--- start of Records ---

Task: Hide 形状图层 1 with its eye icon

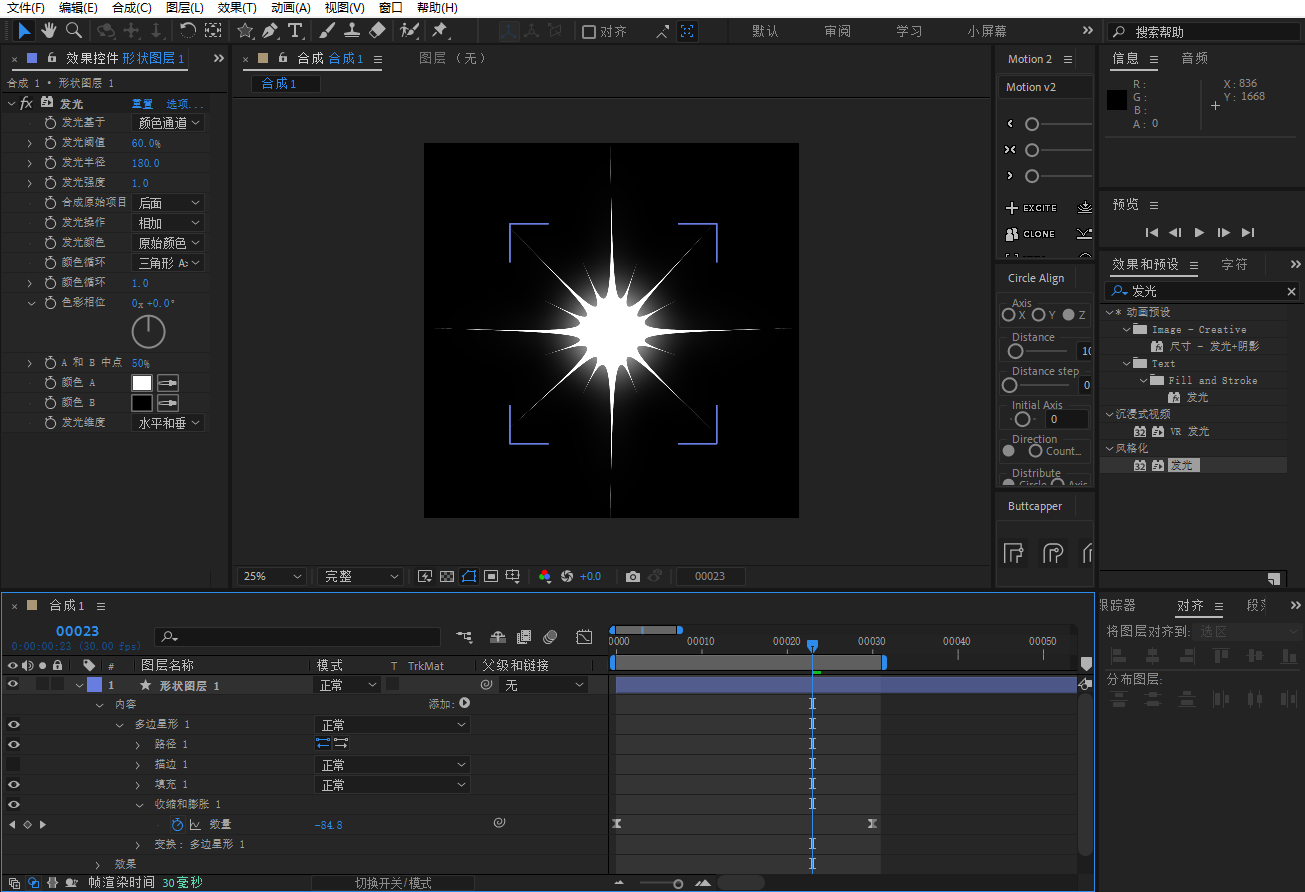Action: [13, 685]
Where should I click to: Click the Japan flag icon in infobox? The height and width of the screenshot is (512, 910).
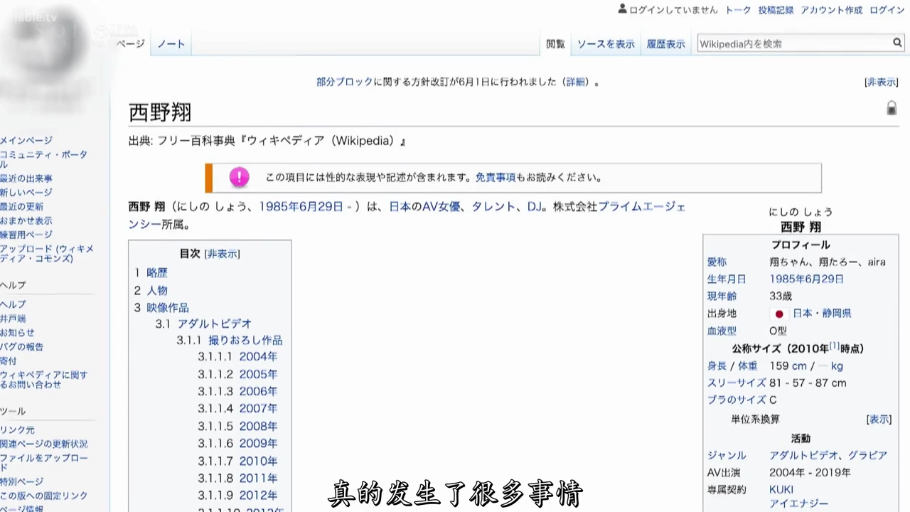click(x=778, y=313)
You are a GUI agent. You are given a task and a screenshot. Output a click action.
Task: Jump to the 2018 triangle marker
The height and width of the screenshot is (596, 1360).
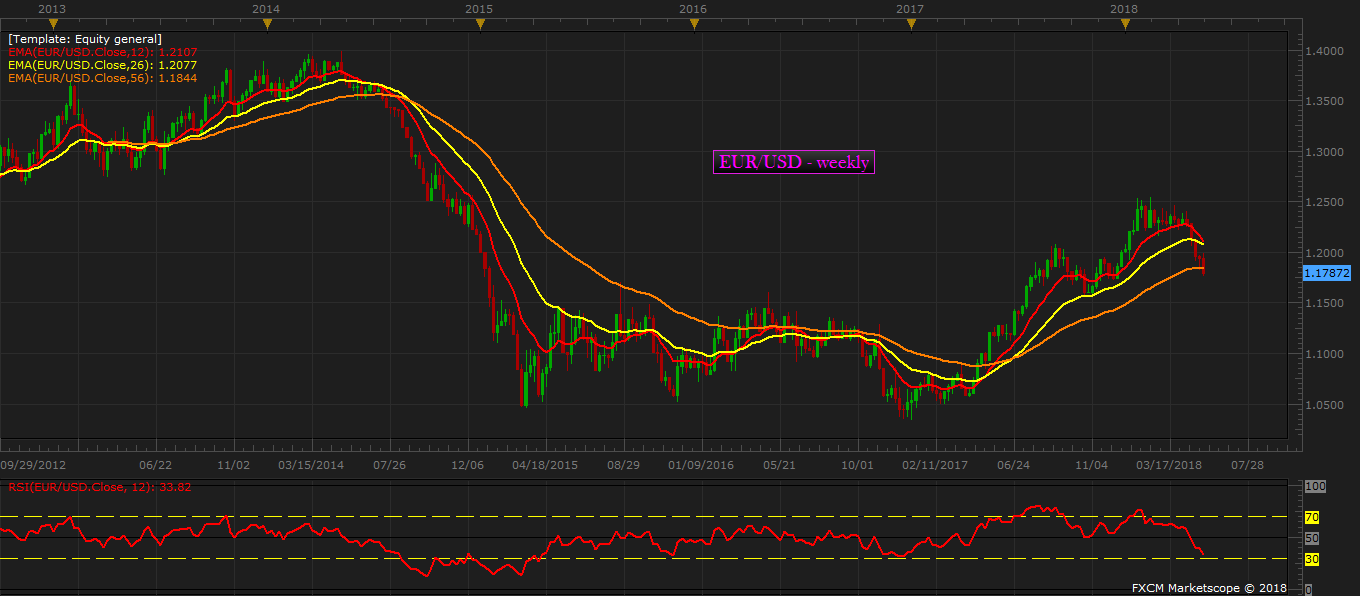(x=1125, y=24)
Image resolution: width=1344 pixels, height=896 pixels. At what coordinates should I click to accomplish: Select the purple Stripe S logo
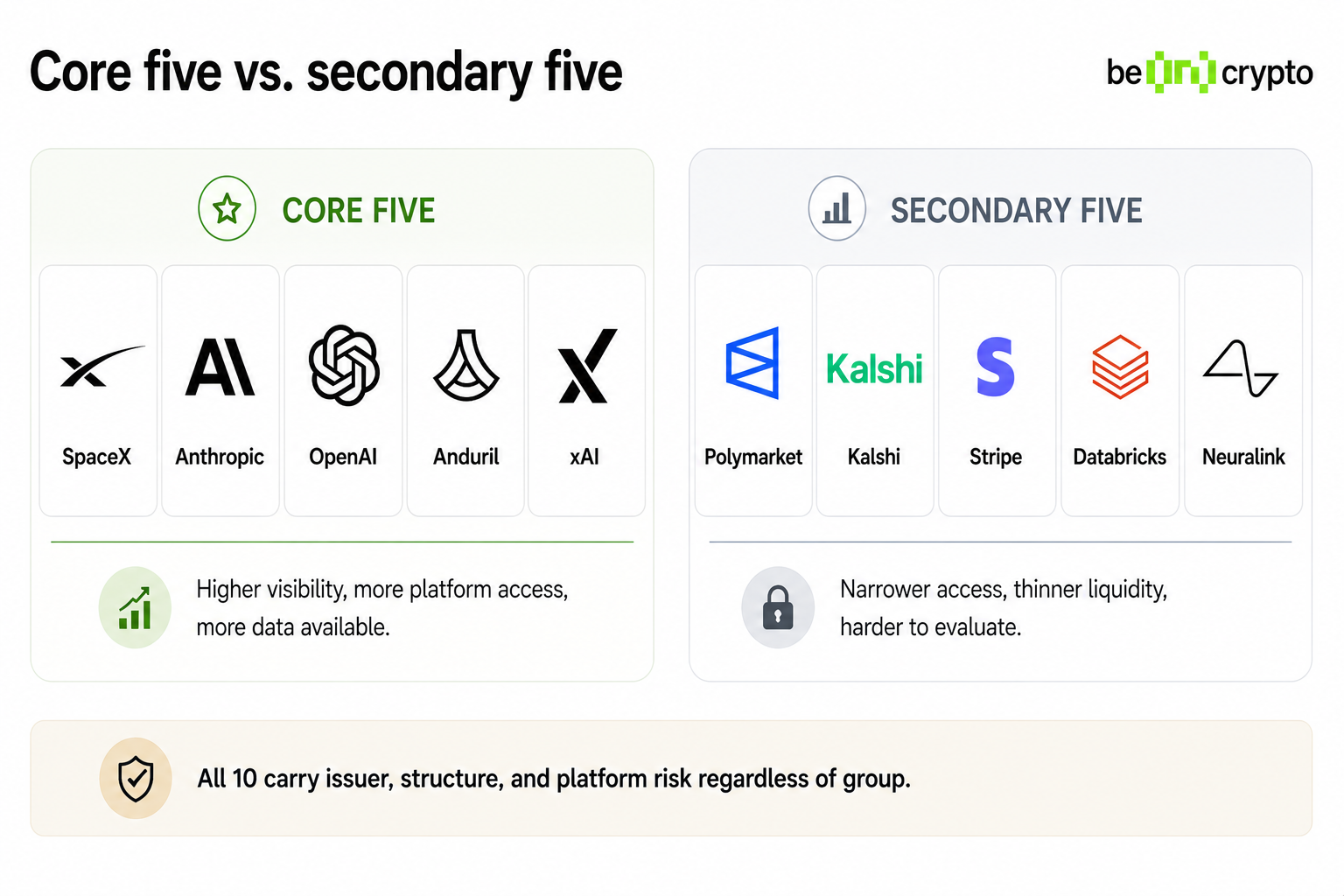point(996,367)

--- end of Records ---

List every line of the records above that contains the word "should", treating uppercase and lowercase as different.

Where should I click to: Click the Japan flag icon in infobox? The height and width of the screenshot is (512, 910).
Image resolution: width=1344 pixels, height=896 pixels. At what coordinates should I click to accomplish: Select the purple Stripe S logo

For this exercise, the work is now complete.